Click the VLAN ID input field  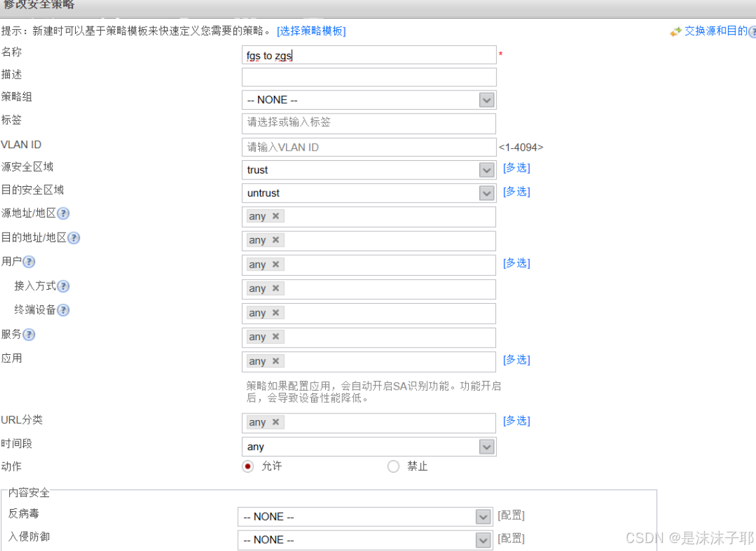pos(369,148)
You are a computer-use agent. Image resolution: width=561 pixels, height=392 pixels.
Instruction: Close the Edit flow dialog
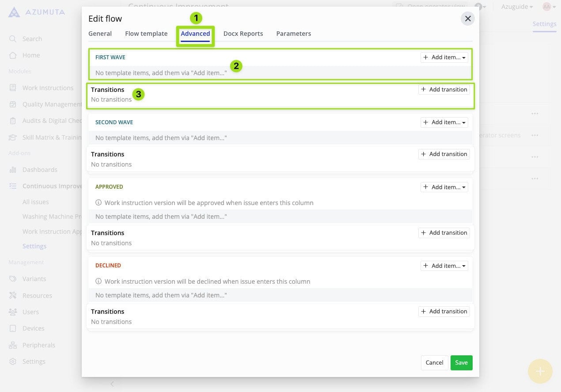(467, 19)
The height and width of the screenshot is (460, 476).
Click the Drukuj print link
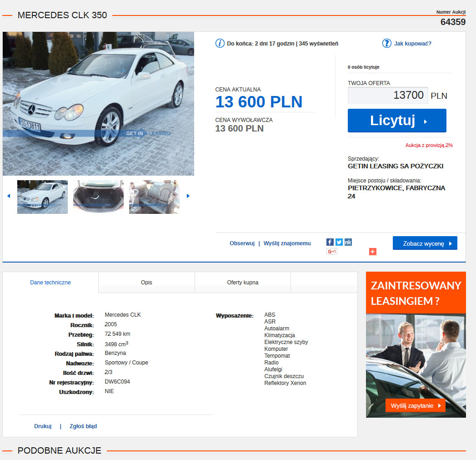click(43, 426)
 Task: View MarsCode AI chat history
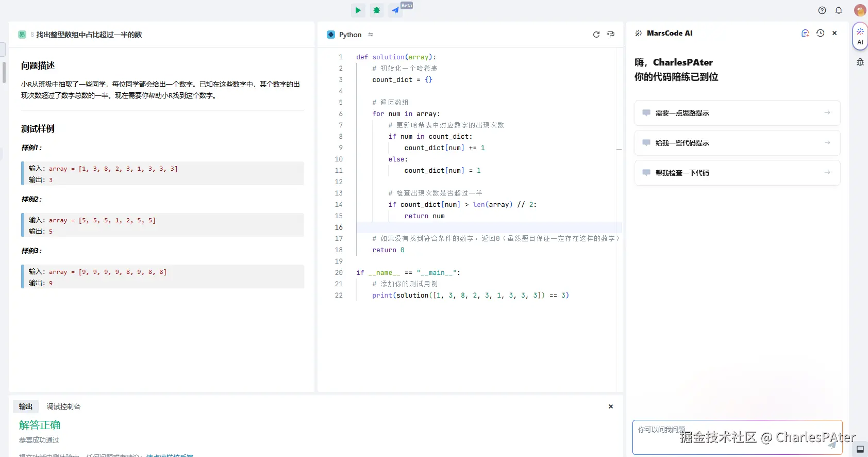click(x=820, y=33)
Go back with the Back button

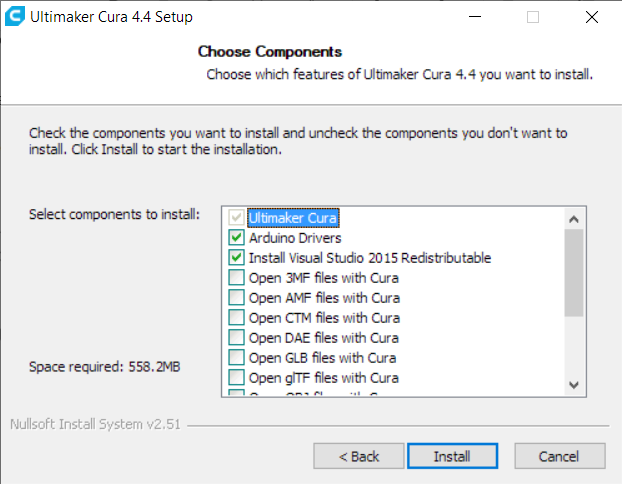click(x=359, y=456)
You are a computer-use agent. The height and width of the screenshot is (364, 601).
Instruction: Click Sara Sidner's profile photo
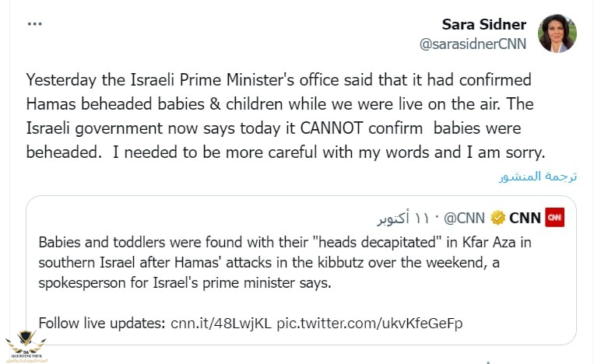(x=557, y=33)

------------

--- PROBLEM TO SOLVE ---
From the data above, copy each line that holds "agent".

--- SOLUTION FOR THIS EXERCISE ---
You are a computer-use agent. Image resolution: width=561 pixels, height=392 pixels.
You are a computer-use agent. The height and width of the screenshot is (364, 601).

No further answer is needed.